## Task requirements
Read through the lines below and copy the ones holding the string "will".

Items from a data source:
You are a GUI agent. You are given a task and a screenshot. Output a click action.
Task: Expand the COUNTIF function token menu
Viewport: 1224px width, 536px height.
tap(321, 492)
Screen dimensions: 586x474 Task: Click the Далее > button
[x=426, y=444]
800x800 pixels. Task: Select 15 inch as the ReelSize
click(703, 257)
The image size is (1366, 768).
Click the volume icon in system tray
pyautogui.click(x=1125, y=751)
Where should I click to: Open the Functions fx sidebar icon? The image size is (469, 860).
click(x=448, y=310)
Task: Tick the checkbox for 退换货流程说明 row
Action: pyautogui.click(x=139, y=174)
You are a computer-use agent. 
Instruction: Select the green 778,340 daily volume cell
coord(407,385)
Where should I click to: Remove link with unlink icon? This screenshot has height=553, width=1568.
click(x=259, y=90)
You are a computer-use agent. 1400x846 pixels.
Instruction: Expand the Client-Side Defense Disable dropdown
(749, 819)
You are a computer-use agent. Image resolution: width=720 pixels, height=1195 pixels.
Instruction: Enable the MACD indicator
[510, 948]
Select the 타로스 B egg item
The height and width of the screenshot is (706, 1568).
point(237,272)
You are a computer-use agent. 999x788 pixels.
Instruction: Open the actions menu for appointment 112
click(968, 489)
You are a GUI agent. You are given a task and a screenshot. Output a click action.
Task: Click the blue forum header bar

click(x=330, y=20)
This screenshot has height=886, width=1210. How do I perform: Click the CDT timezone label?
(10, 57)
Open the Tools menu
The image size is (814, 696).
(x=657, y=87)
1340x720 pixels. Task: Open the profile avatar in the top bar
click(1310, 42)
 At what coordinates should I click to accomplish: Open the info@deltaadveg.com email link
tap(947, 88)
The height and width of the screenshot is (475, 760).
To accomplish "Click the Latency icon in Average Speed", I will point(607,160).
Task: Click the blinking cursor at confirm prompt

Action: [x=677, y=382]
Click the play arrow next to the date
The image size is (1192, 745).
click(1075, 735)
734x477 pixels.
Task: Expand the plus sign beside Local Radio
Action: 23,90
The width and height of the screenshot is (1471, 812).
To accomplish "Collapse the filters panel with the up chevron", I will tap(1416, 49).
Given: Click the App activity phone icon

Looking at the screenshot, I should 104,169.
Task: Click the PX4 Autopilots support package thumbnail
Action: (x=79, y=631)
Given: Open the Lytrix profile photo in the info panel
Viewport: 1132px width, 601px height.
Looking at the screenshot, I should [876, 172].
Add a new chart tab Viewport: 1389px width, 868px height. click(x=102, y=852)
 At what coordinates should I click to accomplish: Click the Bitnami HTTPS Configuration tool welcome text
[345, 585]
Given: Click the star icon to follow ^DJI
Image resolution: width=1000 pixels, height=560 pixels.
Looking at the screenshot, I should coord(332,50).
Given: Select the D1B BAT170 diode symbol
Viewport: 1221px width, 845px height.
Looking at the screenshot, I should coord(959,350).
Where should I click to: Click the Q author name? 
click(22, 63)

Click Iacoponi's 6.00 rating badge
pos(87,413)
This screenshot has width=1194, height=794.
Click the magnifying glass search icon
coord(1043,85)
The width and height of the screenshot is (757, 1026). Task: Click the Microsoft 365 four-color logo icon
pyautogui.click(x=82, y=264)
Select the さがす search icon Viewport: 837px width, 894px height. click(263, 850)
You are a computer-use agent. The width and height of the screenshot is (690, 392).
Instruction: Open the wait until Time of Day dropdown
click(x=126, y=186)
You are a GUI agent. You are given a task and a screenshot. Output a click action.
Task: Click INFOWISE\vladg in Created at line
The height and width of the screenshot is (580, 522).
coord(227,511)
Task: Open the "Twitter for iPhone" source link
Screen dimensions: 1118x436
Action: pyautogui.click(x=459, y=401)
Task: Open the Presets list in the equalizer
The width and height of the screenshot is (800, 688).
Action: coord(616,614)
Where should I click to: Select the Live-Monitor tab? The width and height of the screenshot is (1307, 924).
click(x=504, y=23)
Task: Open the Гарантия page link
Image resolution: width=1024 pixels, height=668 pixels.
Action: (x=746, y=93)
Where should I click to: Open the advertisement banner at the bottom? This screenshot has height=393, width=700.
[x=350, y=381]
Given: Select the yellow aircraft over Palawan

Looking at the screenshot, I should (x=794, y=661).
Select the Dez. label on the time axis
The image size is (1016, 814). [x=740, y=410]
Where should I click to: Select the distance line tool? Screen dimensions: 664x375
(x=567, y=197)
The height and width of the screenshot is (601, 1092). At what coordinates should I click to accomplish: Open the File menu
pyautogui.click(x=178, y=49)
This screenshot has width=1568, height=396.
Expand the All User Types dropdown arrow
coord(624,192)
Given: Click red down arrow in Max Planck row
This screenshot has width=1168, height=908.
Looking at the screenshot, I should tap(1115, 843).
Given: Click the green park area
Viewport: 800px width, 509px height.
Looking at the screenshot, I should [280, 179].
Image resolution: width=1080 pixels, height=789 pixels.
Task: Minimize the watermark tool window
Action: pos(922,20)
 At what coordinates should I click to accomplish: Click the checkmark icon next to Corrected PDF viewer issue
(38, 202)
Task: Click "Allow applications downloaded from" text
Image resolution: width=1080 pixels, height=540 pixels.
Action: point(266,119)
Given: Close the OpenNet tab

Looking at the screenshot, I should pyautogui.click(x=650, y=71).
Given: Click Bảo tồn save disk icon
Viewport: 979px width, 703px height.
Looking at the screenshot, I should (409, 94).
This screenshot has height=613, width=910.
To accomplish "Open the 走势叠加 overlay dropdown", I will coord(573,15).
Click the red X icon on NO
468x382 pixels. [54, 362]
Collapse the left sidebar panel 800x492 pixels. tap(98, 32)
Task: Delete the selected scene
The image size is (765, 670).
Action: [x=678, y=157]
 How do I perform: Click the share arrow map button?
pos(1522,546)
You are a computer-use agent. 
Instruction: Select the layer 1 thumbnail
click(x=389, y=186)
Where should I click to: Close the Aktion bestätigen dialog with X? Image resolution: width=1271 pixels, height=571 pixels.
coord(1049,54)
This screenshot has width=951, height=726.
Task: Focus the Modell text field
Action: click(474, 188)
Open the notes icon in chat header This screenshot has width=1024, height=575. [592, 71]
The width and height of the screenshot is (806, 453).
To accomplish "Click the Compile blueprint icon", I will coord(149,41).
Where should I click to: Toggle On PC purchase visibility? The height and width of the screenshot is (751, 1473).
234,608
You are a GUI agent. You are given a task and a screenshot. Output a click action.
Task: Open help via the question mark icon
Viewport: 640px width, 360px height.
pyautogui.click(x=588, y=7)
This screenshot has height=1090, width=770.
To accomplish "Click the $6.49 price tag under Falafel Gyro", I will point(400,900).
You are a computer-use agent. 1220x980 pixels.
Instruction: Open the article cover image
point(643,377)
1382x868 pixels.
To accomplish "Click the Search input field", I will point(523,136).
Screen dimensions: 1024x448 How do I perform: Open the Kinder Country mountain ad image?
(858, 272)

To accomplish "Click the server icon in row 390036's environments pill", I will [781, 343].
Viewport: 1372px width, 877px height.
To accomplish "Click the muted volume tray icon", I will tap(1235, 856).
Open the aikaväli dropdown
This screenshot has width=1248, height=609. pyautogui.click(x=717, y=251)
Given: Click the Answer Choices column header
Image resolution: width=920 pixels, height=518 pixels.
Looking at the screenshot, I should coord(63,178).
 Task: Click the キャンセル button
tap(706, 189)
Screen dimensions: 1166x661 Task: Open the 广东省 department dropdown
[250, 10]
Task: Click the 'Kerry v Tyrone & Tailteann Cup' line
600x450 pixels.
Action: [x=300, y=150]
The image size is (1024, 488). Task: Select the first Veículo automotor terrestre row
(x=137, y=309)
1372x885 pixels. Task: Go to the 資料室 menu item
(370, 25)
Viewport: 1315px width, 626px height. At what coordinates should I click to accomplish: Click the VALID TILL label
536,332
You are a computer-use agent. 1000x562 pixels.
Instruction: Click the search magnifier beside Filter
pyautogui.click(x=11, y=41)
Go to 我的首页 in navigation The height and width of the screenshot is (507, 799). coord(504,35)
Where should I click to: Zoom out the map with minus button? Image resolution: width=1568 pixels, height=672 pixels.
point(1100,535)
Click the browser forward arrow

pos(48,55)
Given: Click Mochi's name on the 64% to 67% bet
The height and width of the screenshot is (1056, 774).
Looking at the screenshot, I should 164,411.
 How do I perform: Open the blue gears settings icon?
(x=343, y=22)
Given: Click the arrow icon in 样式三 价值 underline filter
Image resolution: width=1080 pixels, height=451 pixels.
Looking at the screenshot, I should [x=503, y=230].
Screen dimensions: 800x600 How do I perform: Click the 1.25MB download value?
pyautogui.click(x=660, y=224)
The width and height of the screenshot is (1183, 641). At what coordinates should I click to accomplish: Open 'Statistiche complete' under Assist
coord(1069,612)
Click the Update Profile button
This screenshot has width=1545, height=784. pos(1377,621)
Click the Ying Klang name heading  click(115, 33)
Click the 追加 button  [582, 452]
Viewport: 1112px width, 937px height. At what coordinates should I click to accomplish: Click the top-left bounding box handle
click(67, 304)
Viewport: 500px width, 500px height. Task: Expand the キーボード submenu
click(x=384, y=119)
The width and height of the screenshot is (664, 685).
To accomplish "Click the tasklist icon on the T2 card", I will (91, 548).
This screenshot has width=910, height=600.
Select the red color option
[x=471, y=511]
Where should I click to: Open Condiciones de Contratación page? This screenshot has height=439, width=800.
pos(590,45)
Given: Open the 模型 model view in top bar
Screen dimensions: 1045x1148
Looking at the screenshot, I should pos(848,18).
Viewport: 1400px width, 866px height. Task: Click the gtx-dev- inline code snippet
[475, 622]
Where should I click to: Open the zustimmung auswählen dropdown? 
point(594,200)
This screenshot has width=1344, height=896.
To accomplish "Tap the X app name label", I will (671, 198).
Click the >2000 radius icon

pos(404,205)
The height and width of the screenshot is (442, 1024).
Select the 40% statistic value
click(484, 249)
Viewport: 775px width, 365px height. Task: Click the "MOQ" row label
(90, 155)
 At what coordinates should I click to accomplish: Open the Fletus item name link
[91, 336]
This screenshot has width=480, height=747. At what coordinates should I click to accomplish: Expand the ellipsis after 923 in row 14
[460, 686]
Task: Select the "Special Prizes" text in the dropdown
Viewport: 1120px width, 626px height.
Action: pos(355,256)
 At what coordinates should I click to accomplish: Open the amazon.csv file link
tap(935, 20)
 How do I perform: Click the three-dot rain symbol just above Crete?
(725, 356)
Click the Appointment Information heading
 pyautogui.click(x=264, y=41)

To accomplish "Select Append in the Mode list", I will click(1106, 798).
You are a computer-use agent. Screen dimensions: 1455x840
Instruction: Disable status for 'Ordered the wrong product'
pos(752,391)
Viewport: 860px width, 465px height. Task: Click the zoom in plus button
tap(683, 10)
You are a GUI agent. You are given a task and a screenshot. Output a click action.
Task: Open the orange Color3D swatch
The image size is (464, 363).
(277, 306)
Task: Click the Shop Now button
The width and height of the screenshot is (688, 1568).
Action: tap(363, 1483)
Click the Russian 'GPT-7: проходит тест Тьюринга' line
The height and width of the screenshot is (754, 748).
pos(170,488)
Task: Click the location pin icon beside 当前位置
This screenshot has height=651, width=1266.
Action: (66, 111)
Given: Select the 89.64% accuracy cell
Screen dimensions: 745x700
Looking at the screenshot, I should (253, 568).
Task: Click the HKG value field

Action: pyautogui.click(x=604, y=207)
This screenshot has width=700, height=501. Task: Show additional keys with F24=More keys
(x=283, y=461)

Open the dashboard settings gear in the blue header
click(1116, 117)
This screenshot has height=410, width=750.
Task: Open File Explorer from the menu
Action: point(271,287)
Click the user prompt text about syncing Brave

## Written answer
To accomplish "Click the Latency icon in Average Speed", I will point(607,160).
To accomplish "Collapse the filters panel with the up chevron", I will tap(1416, 49).
To accomplish "Open the 走势叠加 overlay dropdown", I will coord(573,15).
To accomplish "Click the Compile blueprint icon", I will coord(149,41).
To accomplish "Click the $6.49 price tag under Falafel Gyro", I will point(400,900).
To accomplish "Click the Search input field", I will point(523,136).
To accomplish "Click the server icon in row 390036's environments pill", I will [781, 343].
To accomplish "Click the muted volume tray icon", I will tap(1235, 856).
To accomplish "Click the tasklist icon on the T2 card", I will (91, 548).
To accomplish "Tap the X app name label", I will (671, 198).
To accomplish "Select Append in the Mode list", I will click(1106, 798).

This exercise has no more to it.